Todd Kincaid is a groundwater scientist, underwater explorer, and advocate for science-based conservation of water resources and aquatic environments. He holds BS, MS, and PhD degrees in geology and hydrogeology and is the founder of GeoHydros, a consulting firm specializing in the development of computer models that simulate groundwater flow through complex hydrogeologic environments. He has been an avid scuba diver since 1980, having explored, mapped, and documented caves, reefs, and wrecks across much of the world. He helped start the diving organization Global Underwater Explorers (GUE) in 1999 and served on its board of directors and as its vice president from its inception to 2018. Within the scientific and diving communities, Todd advanced the use of volunteer technical divers and the data they can collect in endeavors aimed at understanding, restoring, and protecting underwater environments and water resources. He founded Project Baseline with GUE in 2009 and has been the organization’s executive director from its beginning.
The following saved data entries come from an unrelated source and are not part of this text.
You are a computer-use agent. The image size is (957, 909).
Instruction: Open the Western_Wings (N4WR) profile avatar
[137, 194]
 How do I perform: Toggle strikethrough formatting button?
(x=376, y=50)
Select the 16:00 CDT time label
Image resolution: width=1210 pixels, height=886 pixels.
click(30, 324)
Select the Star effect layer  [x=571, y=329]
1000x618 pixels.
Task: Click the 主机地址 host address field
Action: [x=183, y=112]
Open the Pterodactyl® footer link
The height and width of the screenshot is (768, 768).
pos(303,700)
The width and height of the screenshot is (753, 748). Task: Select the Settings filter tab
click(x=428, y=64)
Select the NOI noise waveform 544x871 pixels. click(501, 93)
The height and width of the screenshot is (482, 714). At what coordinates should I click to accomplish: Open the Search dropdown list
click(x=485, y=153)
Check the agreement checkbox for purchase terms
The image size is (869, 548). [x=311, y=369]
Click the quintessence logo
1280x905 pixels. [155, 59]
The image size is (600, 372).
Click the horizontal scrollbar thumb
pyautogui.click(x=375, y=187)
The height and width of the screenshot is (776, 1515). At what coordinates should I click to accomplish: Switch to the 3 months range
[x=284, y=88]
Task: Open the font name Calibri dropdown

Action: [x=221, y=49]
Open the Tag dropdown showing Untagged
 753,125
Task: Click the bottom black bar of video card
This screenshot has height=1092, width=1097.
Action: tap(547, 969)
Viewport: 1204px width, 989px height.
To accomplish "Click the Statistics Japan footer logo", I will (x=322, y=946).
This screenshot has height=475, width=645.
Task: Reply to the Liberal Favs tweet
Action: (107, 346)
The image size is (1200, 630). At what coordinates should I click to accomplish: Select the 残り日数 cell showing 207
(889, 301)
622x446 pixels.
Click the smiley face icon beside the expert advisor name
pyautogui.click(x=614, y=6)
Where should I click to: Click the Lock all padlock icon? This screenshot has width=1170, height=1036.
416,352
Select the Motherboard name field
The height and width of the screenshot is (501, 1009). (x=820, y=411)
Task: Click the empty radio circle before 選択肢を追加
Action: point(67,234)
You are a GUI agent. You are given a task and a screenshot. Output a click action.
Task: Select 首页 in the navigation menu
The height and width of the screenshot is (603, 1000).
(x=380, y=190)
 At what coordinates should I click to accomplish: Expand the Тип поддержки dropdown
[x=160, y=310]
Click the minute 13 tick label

Frederick 'Fritz' Hanselmann

Dr. Frederick H. Hanselmann ("Fritz") is an underwater archaeologist and Faculty in the Department of Environmental Science and Policy and part of the Exploration Sciences Program at the Rosenstiel School of Marine and Atmospheric Sciences at the University of Miami, where he directs the Underwater Archaeology Program. Having worked on underwater sites from a wide variety of time periods, his exploration and research ranges from submerged prehistoric deposits in springs and caves to historic shipwrecks in Latin America and the Caribbean, including the wreck of the Quedagh Merchant, abandoned by Captain Kidd in 1699 off the coast of Hispaniola.

Fritz led the first-ever archaeological survey off the mouth of the Chagres River in Panama and directed the Río Chagres Maritime Landscape Study as well as the Lost Ships of Henry Morgan Project. He is one of the principal investigators of the Monterrey Shipwreck Project, exploring and investigating early 19th century shipwrecks 4,500 feet deep in the Gulf of Mexico. He was also the co-director of the Sunken Ships of Colombia Project and the principal investigator of the Spring Lake Underwater Archaeology Project. He is also the co-director of the Lost Ships of Cortés Project in Mexico. Fritz also focuses on capacity building and training for archaeologists and heritage managers in less developed countries, as well as the development of marine protected areas and underwater preserves. He is a cave and technical diver, a certified scuba instructor, a Nautical Archaeology Society Tutor, and a Fellow of the Explorer’s Club. He is also a Fellow of the Meadows Center for Water and the Environment at Texas State University. He has been widely featured in global print and electronic media, including documentaries, films, and programs with the National Geographic Channel, the Sundance Film Festival, the Sundance Channel, South By Southwest Film Festival, and the Travel Channel among others. Fritz regularly gives public lectures and presentations for museums, universities, and other organizations and occasionally blogs for the National Geographic Explorer’s Journal online.